Below are some records; output exactly the lines from the line with "Task: Click the Storage Type table in image" to the line with "Click the red asterisk beside Fornavn", both ends kept, and nothing more.

*** Stored data ***

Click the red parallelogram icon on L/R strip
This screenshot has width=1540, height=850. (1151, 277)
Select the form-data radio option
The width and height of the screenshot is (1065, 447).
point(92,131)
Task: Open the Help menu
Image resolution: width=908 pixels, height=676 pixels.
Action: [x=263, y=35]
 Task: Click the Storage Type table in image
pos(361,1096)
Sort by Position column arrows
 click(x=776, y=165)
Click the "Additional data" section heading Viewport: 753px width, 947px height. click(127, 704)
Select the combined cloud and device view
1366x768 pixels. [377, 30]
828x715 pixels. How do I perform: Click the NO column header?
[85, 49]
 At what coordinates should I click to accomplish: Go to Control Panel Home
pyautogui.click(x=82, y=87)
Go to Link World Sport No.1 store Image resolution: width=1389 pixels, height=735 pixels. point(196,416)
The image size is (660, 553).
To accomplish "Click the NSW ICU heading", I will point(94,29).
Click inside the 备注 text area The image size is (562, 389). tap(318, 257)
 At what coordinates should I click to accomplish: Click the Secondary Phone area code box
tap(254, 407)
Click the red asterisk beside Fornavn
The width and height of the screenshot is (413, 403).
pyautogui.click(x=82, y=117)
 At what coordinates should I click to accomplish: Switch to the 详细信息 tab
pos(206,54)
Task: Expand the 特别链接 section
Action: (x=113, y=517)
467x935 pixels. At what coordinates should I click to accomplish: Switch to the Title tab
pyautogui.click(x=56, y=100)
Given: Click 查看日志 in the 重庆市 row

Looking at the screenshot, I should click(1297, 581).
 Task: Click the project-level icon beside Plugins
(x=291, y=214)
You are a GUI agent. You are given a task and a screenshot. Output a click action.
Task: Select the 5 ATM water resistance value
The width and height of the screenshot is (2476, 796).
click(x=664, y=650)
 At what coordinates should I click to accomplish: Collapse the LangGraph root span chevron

*** End of Stored data ***

Completed task:
 Task: Click the Storage Type table in image
pos(361,1096)
Sort by Position column arrows
 click(x=776, y=165)
Click the "Additional data" section heading Viewport: 753px width, 947px height. click(127, 704)
Select the combined cloud and device view
1366x768 pixels. [377, 30]
828x715 pixels. How do I perform: Click the NO column header?
[85, 49]
 At what coordinates should I click to accomplish: Go to Control Panel Home
pyautogui.click(x=82, y=87)
Go to Link World Sport No.1 store Image resolution: width=1389 pixels, height=735 pixels. point(196,416)
The image size is (660, 553).
To accomplish "Click the NSW ICU heading", I will point(94,29).
Click inside the 备注 text area The image size is (562, 389). tap(318, 257)
 At what coordinates should I click to accomplish: Click the Secondary Phone area code box
tap(254, 407)
Click the red asterisk beside Fornavn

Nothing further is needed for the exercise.